FastTree error while constructing tree
1
1
Entering edit mode
2.2 years ago
Moses ▴ 130

Hey All,

I am trying to infer a phylogeny from a multiple sequence alignment using FastTree program, however the program is giving me an error when I run it over the multiple sequence alignment and I can not figure out what the error is saying (not really that informative).

My original alignment has a total of 3,307 species (sequences), and 95,678 columns. I was able to infer a phylogeny successfully using FastTree over this alignment in about 16 hours. However upon checking my alignment I noticed it is highly fragmented and of very poor quality because I do not do any post processing after I concatenate my individual alignments obtained from MUSCLE.

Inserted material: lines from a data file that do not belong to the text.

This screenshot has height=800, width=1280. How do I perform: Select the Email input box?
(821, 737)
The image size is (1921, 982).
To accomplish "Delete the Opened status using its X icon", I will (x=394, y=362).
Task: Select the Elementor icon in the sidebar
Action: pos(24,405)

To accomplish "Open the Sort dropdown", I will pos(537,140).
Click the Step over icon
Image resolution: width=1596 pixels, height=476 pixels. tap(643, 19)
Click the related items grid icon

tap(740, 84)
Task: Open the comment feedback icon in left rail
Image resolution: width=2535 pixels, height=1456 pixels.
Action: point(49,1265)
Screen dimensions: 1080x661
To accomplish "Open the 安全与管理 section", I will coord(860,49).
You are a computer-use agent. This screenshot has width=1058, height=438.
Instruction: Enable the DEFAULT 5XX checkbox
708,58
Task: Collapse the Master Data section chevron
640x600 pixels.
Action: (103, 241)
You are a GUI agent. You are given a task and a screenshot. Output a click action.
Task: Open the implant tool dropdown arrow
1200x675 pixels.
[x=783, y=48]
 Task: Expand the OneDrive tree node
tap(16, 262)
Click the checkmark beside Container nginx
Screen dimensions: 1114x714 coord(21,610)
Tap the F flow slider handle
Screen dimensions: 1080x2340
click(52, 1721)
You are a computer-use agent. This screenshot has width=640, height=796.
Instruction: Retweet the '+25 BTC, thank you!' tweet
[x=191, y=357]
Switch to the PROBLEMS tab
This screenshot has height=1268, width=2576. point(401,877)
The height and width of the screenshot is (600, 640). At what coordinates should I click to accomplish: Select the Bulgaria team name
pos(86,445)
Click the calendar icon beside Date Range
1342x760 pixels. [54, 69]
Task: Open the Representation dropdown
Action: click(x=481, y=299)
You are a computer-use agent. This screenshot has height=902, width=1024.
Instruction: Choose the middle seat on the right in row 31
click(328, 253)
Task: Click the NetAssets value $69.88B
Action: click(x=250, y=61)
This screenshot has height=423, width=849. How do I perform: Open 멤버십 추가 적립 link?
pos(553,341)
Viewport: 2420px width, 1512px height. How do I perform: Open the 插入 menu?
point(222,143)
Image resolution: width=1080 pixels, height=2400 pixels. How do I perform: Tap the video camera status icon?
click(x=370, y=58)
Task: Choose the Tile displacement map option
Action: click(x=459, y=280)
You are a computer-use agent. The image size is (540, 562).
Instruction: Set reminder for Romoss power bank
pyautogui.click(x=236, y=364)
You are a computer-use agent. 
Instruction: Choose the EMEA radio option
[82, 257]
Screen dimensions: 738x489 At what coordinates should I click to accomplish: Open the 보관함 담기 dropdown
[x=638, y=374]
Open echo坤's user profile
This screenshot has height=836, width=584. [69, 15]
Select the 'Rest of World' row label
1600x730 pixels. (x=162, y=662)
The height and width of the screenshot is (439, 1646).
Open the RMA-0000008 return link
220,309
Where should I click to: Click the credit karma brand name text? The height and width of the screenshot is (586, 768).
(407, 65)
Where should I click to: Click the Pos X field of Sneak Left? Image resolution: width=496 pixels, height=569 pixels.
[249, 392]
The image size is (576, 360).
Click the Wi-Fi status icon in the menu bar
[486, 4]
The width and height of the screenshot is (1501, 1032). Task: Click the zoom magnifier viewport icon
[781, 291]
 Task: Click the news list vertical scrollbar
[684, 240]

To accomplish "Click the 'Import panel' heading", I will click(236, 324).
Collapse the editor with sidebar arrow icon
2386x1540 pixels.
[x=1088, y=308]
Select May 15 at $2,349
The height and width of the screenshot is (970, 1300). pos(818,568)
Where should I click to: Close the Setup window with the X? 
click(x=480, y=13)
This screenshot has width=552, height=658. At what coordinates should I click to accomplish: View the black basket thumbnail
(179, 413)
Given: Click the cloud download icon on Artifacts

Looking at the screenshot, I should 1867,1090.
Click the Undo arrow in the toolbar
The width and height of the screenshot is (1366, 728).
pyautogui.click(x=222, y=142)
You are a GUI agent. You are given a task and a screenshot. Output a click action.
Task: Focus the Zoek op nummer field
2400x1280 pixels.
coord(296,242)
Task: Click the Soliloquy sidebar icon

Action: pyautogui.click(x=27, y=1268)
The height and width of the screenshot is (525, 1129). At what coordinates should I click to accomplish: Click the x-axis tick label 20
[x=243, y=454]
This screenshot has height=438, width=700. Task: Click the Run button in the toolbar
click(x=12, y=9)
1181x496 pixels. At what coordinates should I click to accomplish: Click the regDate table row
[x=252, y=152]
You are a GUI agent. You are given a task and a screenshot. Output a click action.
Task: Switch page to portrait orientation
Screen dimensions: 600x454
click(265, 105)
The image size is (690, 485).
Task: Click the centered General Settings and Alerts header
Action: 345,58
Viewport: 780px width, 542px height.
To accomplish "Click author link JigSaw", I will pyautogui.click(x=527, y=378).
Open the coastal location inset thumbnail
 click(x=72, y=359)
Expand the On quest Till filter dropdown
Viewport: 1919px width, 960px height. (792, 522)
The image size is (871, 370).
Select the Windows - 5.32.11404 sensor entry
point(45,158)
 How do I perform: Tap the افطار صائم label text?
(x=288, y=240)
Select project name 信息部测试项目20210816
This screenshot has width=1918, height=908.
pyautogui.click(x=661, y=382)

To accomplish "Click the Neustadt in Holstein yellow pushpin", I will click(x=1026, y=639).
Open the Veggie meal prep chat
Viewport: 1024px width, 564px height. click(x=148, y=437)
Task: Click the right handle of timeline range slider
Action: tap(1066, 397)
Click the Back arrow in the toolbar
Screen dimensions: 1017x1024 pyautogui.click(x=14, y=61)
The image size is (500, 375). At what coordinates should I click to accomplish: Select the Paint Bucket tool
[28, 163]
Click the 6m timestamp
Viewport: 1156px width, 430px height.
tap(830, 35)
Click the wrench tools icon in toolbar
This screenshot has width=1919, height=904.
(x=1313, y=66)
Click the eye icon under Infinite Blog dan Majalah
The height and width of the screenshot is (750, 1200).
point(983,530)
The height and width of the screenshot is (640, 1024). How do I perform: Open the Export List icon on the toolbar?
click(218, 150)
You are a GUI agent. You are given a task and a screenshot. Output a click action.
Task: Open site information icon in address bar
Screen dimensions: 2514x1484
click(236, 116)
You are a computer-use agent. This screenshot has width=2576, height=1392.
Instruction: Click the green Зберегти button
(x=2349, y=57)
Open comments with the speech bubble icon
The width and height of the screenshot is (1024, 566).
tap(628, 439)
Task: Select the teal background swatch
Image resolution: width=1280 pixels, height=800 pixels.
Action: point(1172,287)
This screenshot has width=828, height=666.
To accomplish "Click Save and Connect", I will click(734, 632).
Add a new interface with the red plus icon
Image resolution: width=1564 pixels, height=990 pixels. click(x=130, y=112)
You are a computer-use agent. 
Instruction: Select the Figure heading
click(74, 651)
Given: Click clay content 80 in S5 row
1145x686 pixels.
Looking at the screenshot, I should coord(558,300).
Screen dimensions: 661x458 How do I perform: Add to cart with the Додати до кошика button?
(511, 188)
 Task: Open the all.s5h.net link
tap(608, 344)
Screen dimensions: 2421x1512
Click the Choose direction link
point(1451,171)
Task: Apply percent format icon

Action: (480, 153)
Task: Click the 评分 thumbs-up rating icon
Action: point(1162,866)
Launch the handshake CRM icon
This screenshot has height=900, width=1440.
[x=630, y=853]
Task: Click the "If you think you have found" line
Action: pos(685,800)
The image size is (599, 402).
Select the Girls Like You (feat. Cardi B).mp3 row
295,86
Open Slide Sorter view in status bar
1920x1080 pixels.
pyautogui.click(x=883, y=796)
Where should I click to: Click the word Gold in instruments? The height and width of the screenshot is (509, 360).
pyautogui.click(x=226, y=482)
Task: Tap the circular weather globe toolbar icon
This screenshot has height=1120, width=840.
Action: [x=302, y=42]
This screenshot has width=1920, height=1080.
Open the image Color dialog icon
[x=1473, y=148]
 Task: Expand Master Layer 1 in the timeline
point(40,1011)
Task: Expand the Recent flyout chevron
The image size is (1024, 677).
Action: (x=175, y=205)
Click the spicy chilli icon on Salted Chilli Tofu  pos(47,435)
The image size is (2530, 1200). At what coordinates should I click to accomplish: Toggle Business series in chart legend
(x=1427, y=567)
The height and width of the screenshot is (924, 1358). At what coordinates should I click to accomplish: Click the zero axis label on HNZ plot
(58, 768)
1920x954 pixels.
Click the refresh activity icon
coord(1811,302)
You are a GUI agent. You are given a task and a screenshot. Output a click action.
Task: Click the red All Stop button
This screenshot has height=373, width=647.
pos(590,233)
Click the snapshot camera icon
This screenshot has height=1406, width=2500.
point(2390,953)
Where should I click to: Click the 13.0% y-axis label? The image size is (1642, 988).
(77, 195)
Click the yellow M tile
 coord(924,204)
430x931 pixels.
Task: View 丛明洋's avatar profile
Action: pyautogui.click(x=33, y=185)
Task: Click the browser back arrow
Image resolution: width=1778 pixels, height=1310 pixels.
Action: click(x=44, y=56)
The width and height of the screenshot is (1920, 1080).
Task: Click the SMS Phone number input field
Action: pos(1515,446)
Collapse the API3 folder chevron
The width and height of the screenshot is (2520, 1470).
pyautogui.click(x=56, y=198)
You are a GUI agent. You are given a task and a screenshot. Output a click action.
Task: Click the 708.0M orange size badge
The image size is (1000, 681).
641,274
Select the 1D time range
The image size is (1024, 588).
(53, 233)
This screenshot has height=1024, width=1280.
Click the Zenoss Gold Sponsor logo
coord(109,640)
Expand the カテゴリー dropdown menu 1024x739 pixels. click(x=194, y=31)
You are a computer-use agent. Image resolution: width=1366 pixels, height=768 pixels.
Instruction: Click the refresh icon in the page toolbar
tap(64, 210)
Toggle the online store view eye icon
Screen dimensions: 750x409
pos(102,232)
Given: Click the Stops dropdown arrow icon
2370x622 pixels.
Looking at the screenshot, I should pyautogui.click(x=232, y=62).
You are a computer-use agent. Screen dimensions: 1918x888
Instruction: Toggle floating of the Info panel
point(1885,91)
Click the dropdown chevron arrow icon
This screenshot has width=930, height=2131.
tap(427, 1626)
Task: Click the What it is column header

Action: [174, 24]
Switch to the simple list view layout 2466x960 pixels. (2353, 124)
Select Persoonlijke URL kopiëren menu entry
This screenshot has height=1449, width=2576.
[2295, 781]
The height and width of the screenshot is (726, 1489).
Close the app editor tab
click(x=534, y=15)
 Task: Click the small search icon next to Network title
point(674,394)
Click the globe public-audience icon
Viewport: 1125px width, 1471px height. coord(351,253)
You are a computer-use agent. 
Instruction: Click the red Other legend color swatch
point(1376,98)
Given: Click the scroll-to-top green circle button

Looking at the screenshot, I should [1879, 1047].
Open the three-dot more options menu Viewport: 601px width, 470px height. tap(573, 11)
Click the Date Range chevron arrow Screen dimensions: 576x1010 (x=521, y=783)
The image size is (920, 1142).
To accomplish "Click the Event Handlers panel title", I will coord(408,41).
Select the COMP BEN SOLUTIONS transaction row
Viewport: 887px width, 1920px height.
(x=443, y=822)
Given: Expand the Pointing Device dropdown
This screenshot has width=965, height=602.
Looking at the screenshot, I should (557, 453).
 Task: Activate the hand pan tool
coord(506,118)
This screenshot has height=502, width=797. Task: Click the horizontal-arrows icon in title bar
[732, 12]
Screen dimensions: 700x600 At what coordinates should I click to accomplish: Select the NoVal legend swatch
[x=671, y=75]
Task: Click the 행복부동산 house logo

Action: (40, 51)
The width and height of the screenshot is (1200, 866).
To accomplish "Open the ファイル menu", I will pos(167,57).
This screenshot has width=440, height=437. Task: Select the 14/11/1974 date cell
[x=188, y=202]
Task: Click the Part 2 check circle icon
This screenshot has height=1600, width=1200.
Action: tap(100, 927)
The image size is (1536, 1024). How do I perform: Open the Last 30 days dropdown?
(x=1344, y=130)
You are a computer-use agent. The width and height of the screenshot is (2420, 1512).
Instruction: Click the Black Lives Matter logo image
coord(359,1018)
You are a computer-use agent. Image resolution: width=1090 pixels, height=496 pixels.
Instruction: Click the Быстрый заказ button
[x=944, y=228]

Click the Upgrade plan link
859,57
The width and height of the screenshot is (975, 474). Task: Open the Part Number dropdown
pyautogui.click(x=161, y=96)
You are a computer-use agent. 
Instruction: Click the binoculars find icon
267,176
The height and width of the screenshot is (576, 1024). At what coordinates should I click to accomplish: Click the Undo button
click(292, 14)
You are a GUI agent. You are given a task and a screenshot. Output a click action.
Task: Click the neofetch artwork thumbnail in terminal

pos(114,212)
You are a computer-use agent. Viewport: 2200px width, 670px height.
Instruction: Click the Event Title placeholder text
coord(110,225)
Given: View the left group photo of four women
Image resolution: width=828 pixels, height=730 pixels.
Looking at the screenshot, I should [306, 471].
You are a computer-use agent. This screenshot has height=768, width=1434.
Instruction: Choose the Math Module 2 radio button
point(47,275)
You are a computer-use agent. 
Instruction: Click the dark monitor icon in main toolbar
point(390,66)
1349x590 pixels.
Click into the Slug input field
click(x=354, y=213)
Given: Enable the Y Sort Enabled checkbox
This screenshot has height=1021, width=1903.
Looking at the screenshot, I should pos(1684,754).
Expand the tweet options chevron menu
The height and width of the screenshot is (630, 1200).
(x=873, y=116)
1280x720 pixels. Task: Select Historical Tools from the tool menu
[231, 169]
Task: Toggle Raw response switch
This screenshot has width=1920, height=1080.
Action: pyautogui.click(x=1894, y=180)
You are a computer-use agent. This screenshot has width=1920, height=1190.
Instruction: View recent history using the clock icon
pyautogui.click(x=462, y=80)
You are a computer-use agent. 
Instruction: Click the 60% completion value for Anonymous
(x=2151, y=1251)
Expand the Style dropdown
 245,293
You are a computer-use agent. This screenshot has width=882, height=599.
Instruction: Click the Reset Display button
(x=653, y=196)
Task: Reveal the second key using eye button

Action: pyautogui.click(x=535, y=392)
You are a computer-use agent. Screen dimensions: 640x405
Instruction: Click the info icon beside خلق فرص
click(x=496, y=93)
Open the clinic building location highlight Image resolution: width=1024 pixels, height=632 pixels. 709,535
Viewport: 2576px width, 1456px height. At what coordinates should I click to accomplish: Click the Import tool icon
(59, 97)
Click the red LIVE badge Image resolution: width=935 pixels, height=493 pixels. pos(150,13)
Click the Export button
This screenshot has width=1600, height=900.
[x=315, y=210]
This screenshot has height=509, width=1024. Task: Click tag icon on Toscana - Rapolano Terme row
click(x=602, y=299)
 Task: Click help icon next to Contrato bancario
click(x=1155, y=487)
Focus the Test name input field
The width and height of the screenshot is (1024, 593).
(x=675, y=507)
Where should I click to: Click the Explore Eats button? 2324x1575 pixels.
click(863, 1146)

I tried to post-process the alignment file using Gblocks however I think the default parameters are too conservative and it is resulting in an empty alignment file. I made my own python script to improve the quality of this alignment, and this is where the problem starts I think:

basically what I do in my script is I take in the MSA and check 3 things:

1) I remove all the columns that have gaps in more than half of the sequences.
2) I remove all the columns that dont have a consensus amino acid in at least 25% of the sequences
3) finally I remove all the rows (i.e. the species) that have gaps in more than half of their total sequence length


After these filtering criteria the script outputs a new multiple sequence alignment with the suffix '_clean_columns_clean_rows.fasta'. The new multiple sequence alignment now has 3,294 rows (i.e. species) and 30,634 columns.

Now I issue a FastTree command to infer a phylogeny over this new alignment with the following paramters:

FastTree -lg -pseudo -spr 4 -mlacc 2 -slownni supermat_clean_columns_clean_rows.fasta > supermat_clean_columns_clean_rows_FastTree.tree


I use the -pseudo -spr 4 -mlacc 2 -slownni parameters on purpose to perform a rigorous search and to get a tree as accurate as possible using the heuristic search. The program after running sometime it starts prtinting values for eigen vecters such as this:

eigeninv = c( 1.0797265, -0.1849245, -2.2736955, -1.3477029, ....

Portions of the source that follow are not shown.